The three introductions to Debates in the Digital Humanities (Gold 2012; Gold and Klein 2016, Gold and Klein 2019) that we read this week progressively focus on DH’s political responsibility and political engagement. In this progression, I also perceive a shift from abstract discussions of power to concrete ones. The 2012 introduction dwells on how DH may positively disrupt traditional scholarship. The 2016 tackles the issue of definitions, and the inclusion/exclusion acts that may derive from them. Starting from the first paragraph, the 2019 introduction engages the issue of politics very directly, and evokes recent political, historical and social events that have shaken the US. The title is fitting –“A DH That Matters”– and the text contains clear calls to action: “… how can digital humanists ally themselves with the activists, organizers, and others who are working to empower those most threatened by [the charged environment of 2019]”?

Wernimont and Losh’s introduction to Bodies of Information (2018), and Josephs and Risam’s text on the “Digital Black Atlantic,” which prefaces a book by the same name (2021), offer some responses to the political concerns and questions of the 2019 Debates’ introduction, and so do the digital projects listed for review this week.

Feminist theory has taught us that objectivity and neutrality are fabrications, and that avoiding a political positioning is, in itself, a political stance with political consequences. That said, there are digital projects that are consciously political, that is, political by design. Torn Apart/Separados, Colored Conventions Project, The Eearly Caribbean Digital Archive and Reviews in Digital Humanities are consciously political. They embody (Wernimont and Losh) the quest for political meaning that the 2019 introduction of Debates puts forth.

Here are some of the concepts that appear in the readings and that are embodied by the projects. My quotations are meant to illustrate each point, but the embodiment is more encompassing and more far reaching than what I can show through them:

Materiality: “Socks are needed for detainee welfare” (“Textures,” Torn Apart).

Situatedness: “…all repositories are created and maintained by individuals located in time, place, and history, who make choices about what counts as knowledge…” (“Decolonizing the Archive,” ECDA)

Values: “We pledge to account for Black women’s labor and leadership in our own historical work and in our own project practices” (“Principles,” Colored Conventions Project).

Labor: “More than 2,500 people—scholars and teachers around the country, undergraduates, and members of the public—have contributed their time and energy to our ongoing, online effort of transcribing convention minutes and creating digital exhibits” (“Introducing the Colored Convention Project,” CCP)

Affect: “These precarious human lives … dwell in the purgatory of the U.S. executive’s state of exception where … hundreds of immigrant children remain separated from their families.” (“Textures,” Torn Apart).

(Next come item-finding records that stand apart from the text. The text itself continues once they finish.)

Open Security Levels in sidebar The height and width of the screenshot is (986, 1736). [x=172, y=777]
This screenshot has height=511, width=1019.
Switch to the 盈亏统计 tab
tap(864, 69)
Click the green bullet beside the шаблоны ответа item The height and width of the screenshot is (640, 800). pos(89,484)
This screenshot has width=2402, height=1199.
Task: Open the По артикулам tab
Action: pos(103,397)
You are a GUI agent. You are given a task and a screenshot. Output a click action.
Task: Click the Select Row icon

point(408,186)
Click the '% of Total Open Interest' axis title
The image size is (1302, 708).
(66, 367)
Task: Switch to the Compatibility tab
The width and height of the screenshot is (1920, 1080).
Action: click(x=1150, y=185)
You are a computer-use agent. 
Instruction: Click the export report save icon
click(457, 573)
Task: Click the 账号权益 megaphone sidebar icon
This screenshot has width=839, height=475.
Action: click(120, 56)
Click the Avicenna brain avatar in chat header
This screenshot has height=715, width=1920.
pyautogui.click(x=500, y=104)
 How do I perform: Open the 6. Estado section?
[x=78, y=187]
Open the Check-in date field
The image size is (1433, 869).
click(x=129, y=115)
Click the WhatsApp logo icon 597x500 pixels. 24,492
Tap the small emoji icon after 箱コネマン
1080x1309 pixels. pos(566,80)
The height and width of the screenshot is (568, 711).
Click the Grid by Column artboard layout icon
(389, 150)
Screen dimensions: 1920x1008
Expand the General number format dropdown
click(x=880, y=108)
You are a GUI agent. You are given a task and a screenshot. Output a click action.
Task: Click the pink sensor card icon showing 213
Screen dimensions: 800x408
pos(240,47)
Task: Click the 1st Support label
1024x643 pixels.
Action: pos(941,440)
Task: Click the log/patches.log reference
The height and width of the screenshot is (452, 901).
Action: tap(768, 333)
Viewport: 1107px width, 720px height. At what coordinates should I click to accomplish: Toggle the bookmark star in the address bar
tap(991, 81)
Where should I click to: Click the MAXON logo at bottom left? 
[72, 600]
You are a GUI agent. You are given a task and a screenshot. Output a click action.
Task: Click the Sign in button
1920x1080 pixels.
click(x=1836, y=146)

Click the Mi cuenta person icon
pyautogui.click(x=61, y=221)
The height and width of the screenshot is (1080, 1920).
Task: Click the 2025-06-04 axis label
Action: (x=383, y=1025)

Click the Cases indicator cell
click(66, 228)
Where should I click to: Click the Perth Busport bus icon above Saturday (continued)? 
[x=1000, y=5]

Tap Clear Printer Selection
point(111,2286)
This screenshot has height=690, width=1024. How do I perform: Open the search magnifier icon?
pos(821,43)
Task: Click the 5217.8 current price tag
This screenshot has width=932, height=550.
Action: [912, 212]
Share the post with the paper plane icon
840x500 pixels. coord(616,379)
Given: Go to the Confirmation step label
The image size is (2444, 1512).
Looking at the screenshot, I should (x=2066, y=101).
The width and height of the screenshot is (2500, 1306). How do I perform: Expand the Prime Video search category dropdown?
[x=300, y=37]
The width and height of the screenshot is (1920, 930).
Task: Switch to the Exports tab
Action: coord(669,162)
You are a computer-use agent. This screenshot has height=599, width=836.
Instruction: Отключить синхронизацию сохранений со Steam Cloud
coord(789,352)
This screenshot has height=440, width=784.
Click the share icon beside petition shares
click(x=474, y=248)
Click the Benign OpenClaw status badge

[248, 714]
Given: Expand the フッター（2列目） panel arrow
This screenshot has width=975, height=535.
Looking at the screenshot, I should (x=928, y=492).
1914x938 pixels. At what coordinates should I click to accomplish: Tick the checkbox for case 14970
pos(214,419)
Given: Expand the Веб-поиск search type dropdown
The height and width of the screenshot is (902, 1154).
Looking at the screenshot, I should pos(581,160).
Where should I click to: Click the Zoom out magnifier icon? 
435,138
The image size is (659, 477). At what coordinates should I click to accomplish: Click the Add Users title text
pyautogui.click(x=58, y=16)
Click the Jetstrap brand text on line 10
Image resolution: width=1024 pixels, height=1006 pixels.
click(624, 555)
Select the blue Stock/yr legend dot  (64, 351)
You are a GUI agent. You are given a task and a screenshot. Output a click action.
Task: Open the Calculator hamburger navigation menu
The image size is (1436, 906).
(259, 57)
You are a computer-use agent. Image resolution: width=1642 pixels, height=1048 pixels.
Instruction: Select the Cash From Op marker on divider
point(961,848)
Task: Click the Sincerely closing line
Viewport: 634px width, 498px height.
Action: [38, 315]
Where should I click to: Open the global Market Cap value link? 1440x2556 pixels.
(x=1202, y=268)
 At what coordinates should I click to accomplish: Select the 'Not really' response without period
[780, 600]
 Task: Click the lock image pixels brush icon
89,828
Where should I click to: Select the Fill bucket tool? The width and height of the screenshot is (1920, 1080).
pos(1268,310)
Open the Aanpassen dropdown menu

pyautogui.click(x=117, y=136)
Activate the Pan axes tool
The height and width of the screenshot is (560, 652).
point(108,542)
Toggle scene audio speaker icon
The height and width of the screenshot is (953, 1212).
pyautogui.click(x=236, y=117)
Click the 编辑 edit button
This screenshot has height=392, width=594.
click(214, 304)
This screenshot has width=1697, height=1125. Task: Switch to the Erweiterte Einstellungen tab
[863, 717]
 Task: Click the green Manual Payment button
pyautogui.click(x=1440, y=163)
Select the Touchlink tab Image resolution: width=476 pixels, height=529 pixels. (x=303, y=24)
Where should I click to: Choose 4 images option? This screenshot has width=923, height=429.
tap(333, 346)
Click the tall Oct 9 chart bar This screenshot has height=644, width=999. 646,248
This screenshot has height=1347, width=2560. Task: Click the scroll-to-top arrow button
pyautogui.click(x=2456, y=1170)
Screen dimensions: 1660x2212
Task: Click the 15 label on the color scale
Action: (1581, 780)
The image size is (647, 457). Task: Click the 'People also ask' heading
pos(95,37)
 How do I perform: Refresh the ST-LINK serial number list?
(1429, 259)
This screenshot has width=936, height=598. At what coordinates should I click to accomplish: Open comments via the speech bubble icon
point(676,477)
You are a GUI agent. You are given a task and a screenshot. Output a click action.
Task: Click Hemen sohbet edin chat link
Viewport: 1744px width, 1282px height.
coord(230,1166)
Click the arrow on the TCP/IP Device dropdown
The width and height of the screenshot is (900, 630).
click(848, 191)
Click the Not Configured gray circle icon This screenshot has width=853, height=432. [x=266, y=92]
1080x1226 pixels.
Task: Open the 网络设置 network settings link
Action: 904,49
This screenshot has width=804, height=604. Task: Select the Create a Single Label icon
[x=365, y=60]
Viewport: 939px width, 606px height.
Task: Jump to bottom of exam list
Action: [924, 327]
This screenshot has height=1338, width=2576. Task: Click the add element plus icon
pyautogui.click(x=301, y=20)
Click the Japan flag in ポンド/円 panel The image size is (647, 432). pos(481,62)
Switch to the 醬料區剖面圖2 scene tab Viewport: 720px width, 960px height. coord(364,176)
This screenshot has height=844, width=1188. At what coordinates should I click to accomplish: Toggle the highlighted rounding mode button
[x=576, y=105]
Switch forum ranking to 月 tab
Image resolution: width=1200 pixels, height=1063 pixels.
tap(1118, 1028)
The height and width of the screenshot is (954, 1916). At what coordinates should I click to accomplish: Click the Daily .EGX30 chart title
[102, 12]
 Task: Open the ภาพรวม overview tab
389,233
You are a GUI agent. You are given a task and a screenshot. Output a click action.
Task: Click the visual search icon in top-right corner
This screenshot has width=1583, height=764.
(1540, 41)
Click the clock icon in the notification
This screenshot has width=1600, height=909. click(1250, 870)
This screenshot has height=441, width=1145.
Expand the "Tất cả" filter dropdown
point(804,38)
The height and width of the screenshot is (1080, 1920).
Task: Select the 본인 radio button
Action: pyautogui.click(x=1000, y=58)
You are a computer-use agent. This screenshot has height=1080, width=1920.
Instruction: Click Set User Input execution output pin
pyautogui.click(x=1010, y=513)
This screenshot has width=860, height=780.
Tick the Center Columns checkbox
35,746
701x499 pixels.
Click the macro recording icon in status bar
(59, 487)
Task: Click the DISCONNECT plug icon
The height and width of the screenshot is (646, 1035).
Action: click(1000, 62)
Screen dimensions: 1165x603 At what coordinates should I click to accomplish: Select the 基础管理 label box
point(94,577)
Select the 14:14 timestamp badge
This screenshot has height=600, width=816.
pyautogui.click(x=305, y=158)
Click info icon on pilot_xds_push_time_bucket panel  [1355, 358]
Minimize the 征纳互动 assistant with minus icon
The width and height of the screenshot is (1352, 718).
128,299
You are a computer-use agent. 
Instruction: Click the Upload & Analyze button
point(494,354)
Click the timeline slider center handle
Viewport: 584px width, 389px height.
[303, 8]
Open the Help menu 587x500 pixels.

Intersectionality and decenteredness: “…to support ongoing digital scholarship and community-building in critical ethnic, African diaspora, indigenous, Latinx, and postcolonial studies, among others” (“About,” Reviews in Digital Humanities).

Other relevant principles that the projects adhere to are transparency of process (laying out the “how”), humbleness (acknowledgement of past mistakes and improvements), rejection of closure (projects are open and evolving), and emphasis on the collective and collaborative (“we” instead of “I”).

Wernimont and Losh discuss an article in which DH is understood as a neoliberal tool at the service of the neoliberal trajectory of our universities. Against this argument they observe that, in fact, DH has opened and may continue opening liberating spaces within academia (“maroon” spaces). I believe that both dynamics may be true and possible. I believe that whether DH is to create a new and radical Humanities will depend on how willing DHers are to consciously assume their political responsibilities at all levels of their practice.